The records:
....................

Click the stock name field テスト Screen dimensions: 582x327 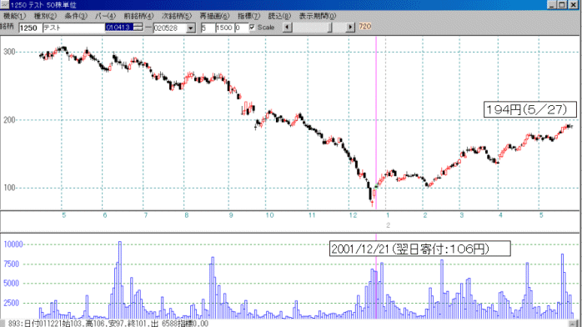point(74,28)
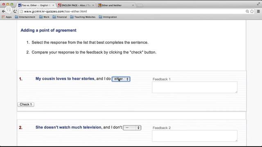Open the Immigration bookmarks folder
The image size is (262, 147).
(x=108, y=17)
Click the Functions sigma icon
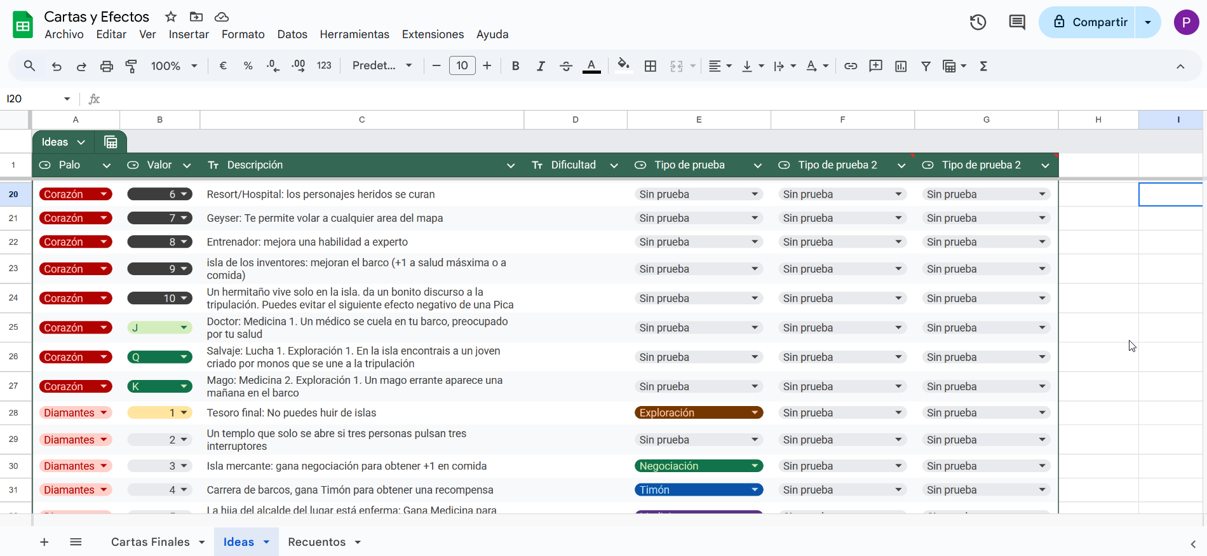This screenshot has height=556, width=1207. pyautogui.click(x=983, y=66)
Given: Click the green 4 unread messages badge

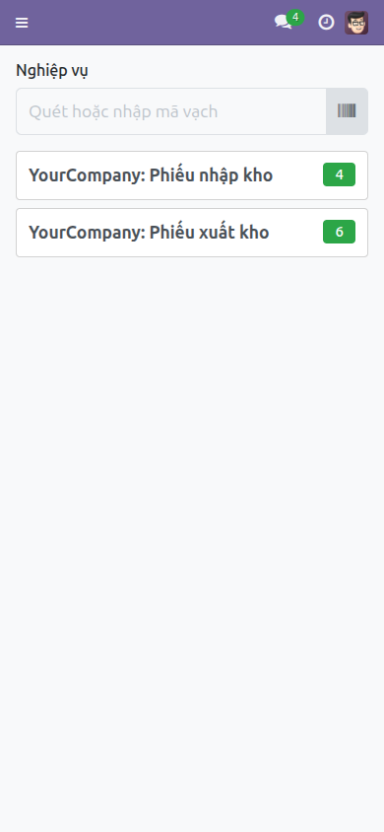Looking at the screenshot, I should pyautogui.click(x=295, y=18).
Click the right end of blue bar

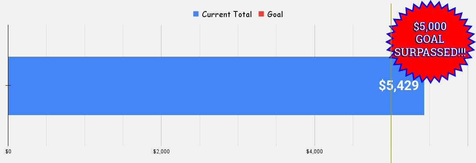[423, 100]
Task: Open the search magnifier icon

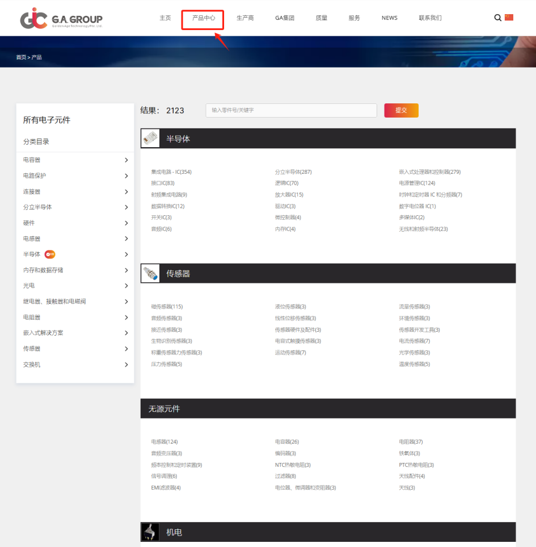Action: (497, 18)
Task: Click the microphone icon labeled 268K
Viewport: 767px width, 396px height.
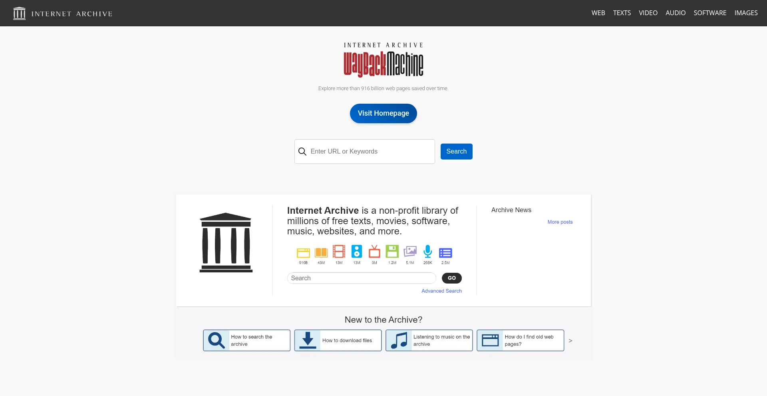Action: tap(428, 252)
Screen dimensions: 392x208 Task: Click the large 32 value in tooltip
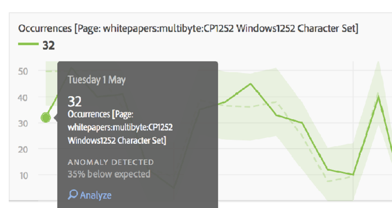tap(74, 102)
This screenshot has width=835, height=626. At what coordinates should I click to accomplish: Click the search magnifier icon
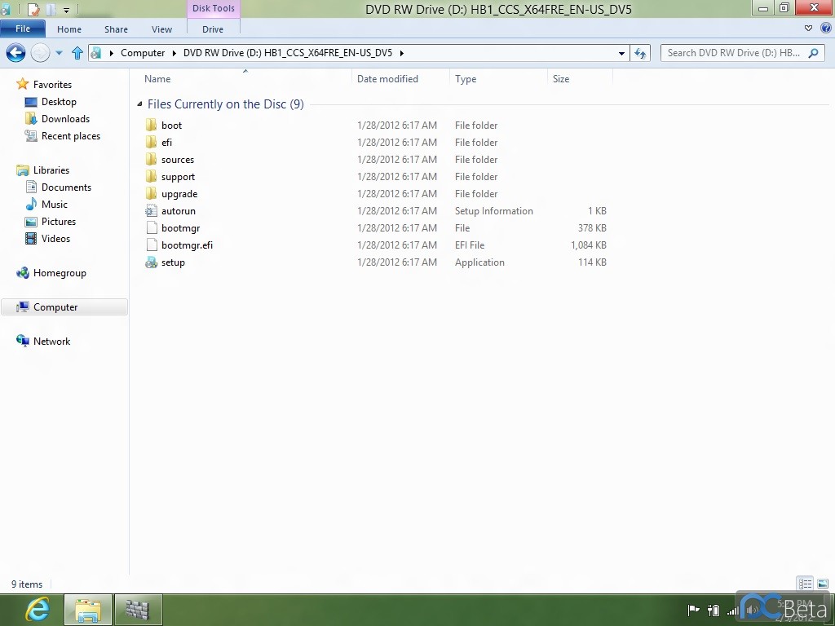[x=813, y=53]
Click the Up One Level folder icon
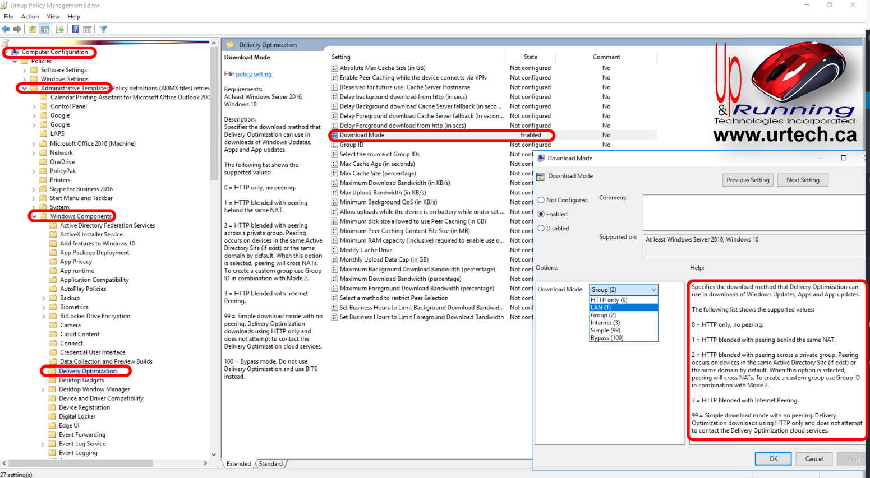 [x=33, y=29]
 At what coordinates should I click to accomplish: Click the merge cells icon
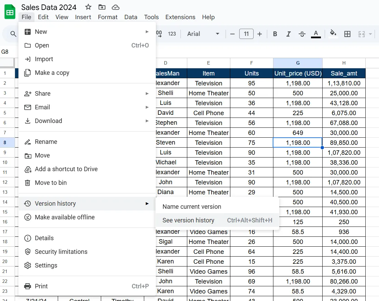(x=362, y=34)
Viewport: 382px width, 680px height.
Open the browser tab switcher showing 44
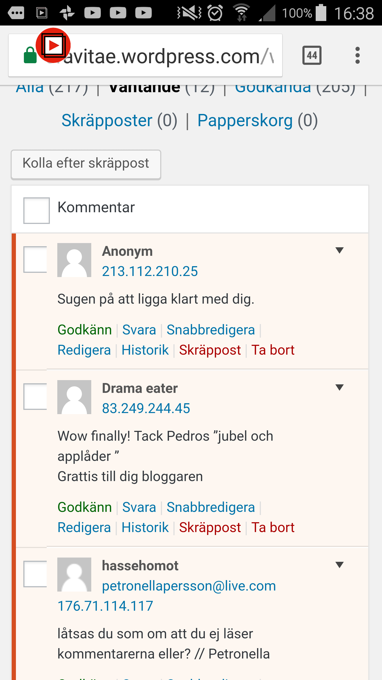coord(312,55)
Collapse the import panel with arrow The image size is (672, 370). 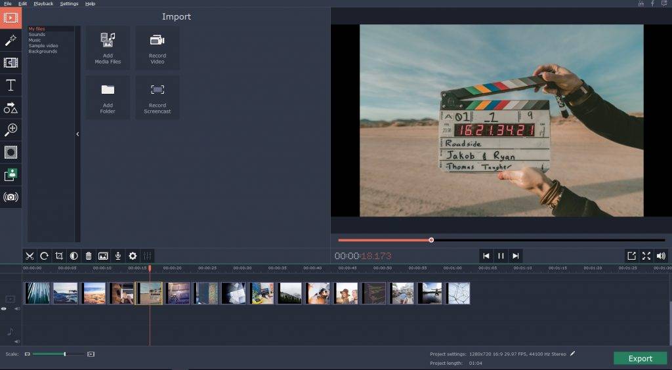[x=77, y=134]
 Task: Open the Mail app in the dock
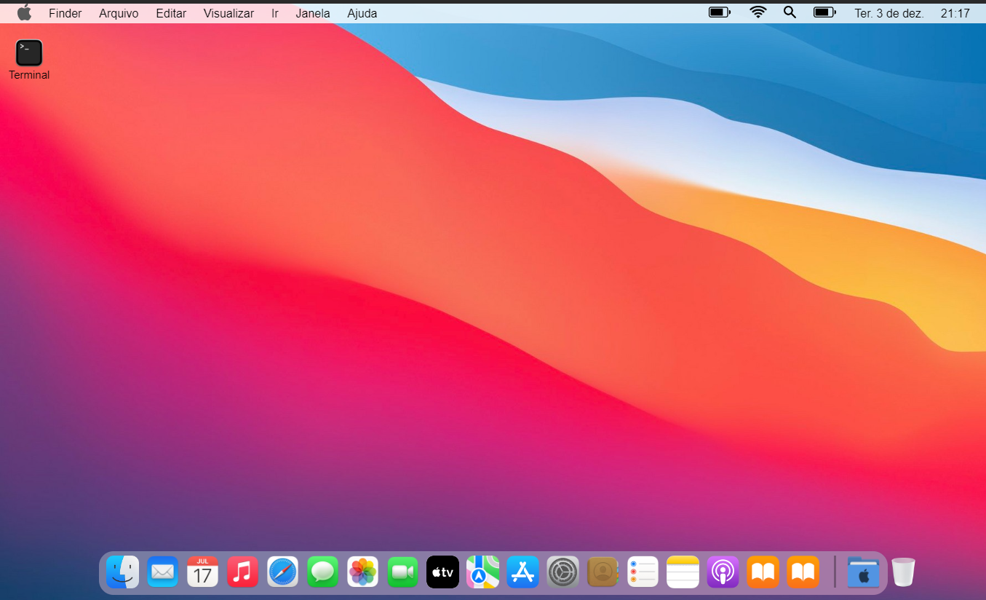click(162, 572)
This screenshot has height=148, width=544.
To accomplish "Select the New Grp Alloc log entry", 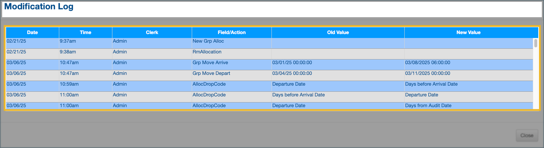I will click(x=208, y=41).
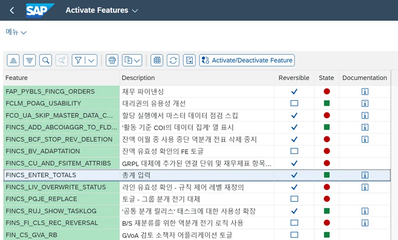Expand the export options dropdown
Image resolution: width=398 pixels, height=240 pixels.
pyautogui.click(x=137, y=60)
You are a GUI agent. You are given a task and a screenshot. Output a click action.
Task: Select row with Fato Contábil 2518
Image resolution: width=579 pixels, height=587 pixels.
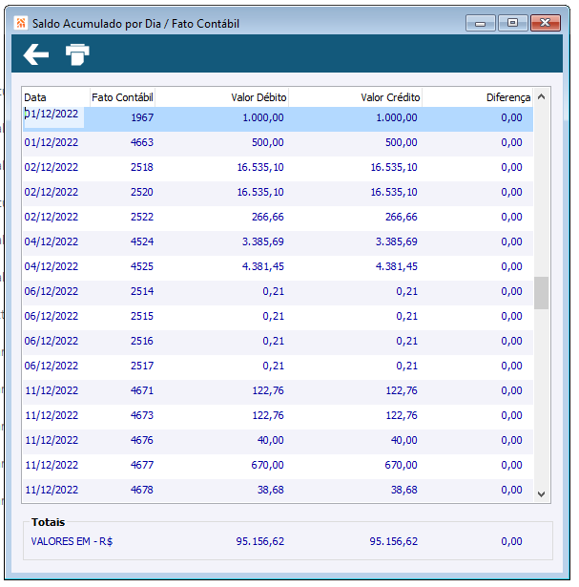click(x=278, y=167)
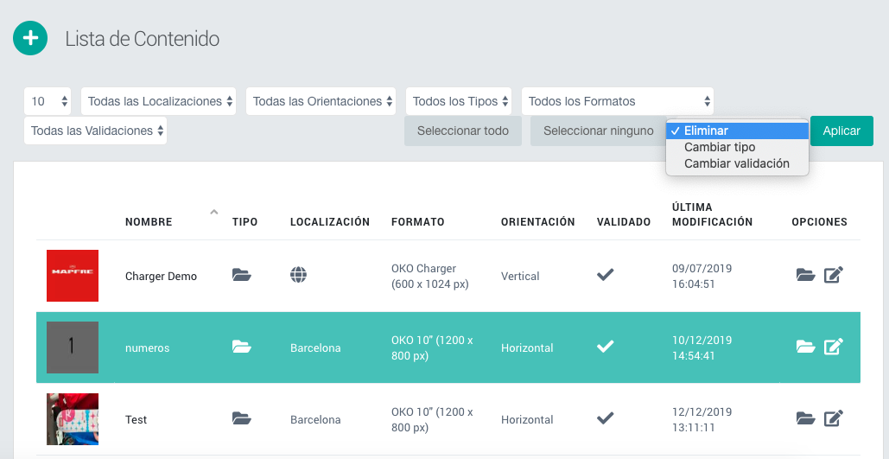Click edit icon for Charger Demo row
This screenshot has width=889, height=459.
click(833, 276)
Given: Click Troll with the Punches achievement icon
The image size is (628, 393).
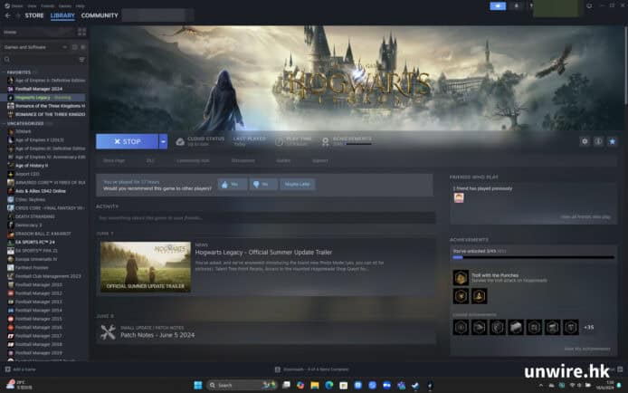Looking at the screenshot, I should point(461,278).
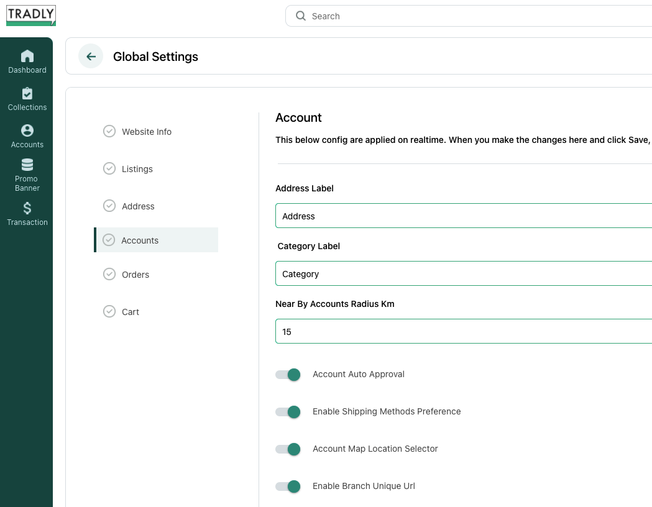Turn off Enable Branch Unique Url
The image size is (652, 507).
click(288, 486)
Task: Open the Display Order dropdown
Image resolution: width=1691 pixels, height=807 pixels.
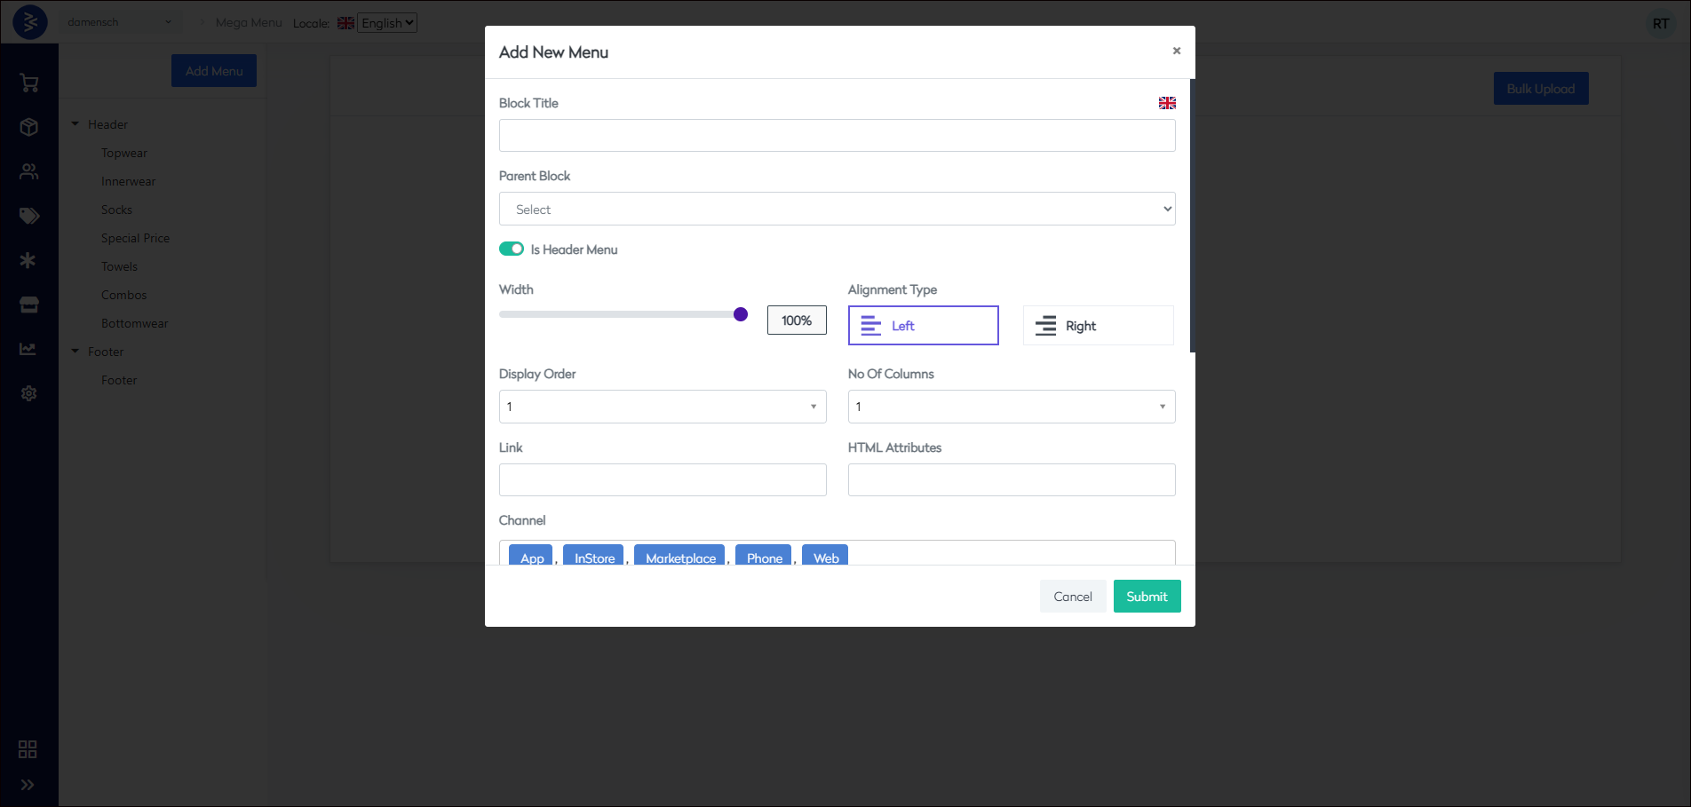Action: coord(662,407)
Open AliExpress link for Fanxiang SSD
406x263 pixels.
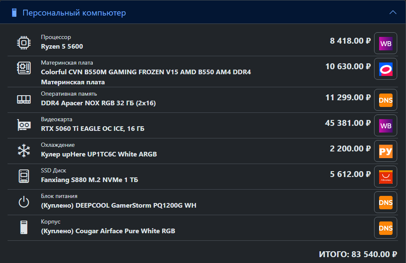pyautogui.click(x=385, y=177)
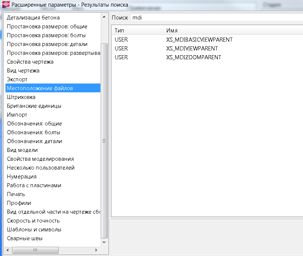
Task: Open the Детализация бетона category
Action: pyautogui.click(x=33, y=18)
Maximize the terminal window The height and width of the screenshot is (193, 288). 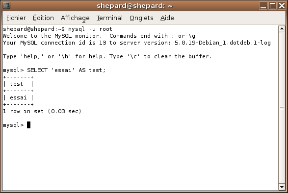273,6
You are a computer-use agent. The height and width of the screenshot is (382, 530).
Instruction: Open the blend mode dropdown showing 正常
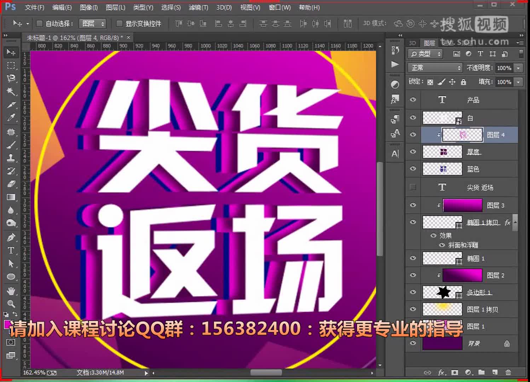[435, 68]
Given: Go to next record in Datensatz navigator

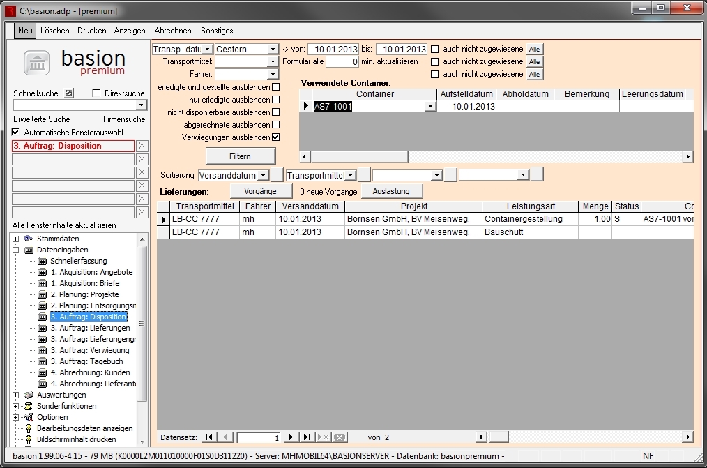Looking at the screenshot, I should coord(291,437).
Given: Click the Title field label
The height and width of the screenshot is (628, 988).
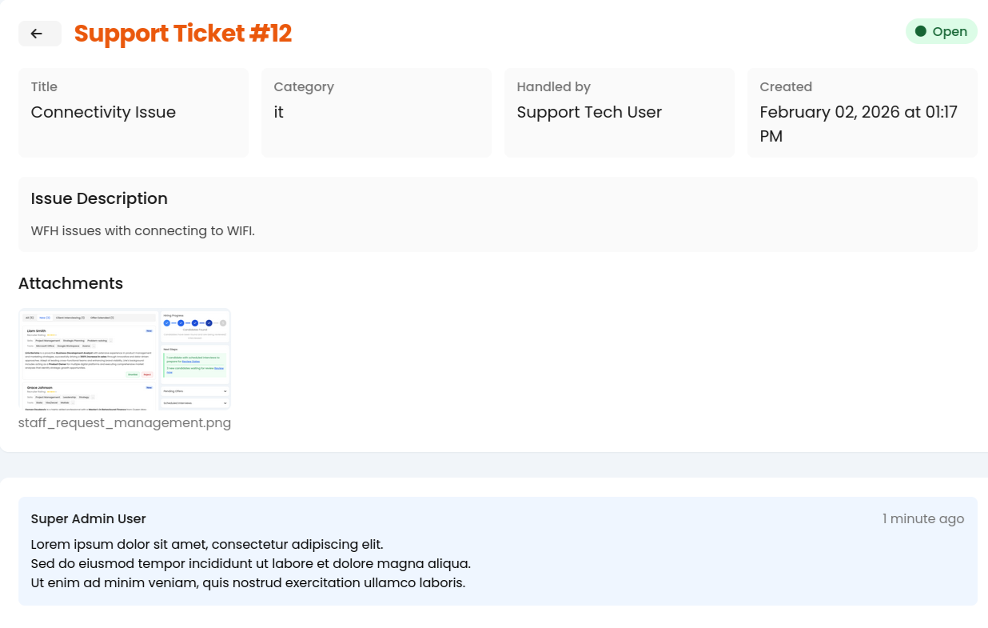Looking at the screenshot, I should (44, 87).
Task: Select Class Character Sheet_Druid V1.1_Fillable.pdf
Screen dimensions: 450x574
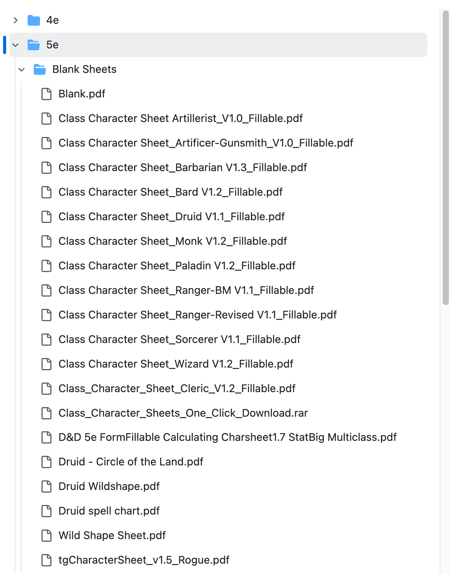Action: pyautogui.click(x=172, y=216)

....................

Instructions to follow:
When you reach the line with "Click the Functions sigma icon" in the records above, start writing out each line exactly, and stop after the line with "Task: Click the microphone icon labeled 268K". Pictures stay out.

Answer section:
Click the Functions sigma icon
This screenshot has height=556, width=1207. pyautogui.click(x=983, y=66)
Given: Click the green 4 unread messages badge

Looking at the screenshot, I should pyautogui.click(x=295, y=18).
Click the right end of blue bar

[423, 100]
Task: Open the search magnifier icon

Action: (497, 18)
Task: Click the microphone icon labeled 268K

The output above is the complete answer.